Khader Youssef

Personal information
- Date of birth: 6 October 1984 (age 40)
- Place of birth: Bethlehem, Palestine
- Height: 1.78 m (5 ft 10 in)
- Position(s): Midfielder

Team information
- Current team: Wadi Al-Nes
- Number: 10

Youth career
- Wadi Al-Nes

Senior career*
- Years: Team / Apps / (Gls)
- 2004–: Wadi Al-Nes / 167 / (10)
- 2013: → Al-Faisaly (loan) / 7 / (2)

International career^{‡}
- 2008–2016: Palestine / 64 / (2)

= Khader Yousef =

Palestinian footballer

Khader Yousef Abu Hammad (خَضِر يُوسُف أَبُو حَمَّاد; born 6 October 1984) is a Palestinian footballer playing for Tarji Wadi Al-Nes of the West Bank Premier League as a midfielder.

He received his first national team cap for Palestine in 2008 against Jordan.

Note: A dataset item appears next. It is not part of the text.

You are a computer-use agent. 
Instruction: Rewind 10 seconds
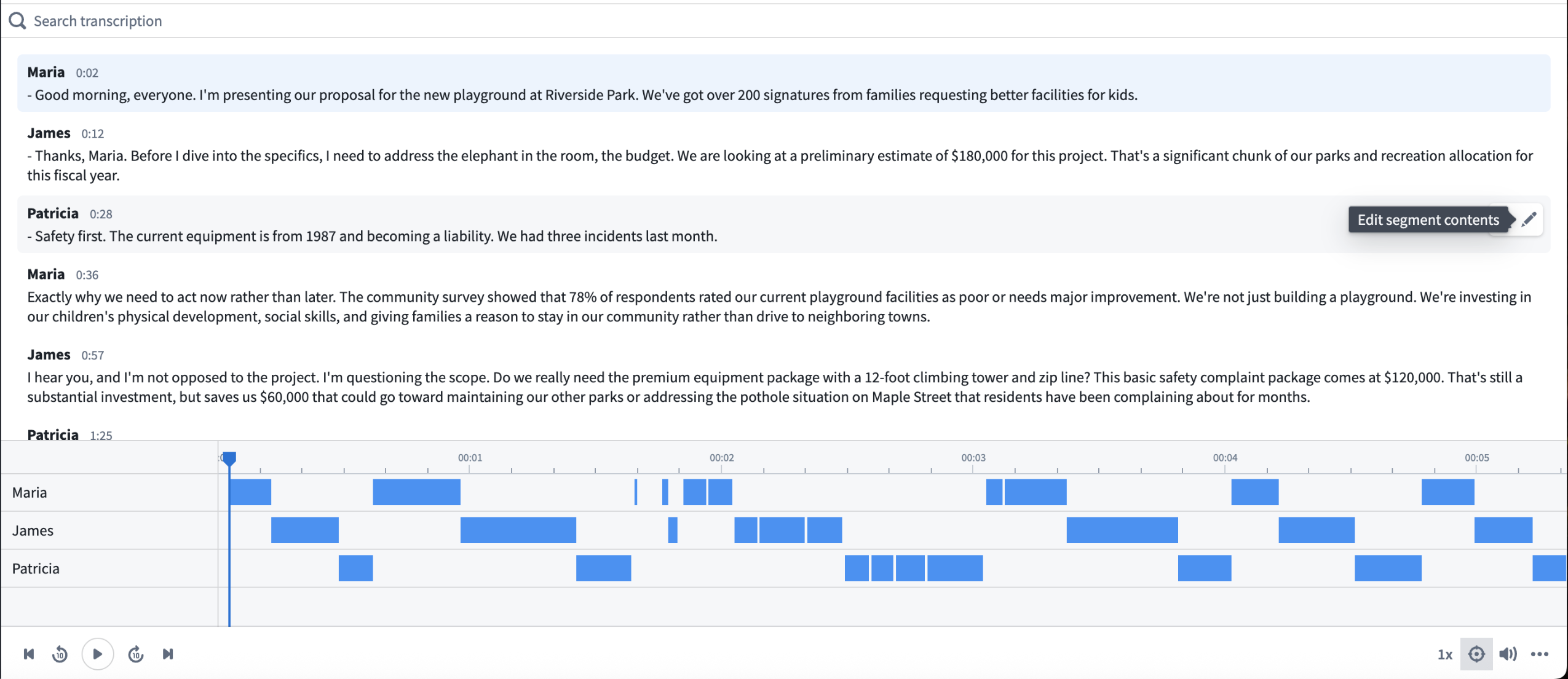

He has since played for Palestine at the 2010 West Asian Football Federation Championship, the qualifying rounds of the 2010 Challenge Cup, 2012 AFC Challenge Cup, and in 2014 World Cup qualifying.

==International career==

===International goals===
Scores and results list Palestine's goal tally first.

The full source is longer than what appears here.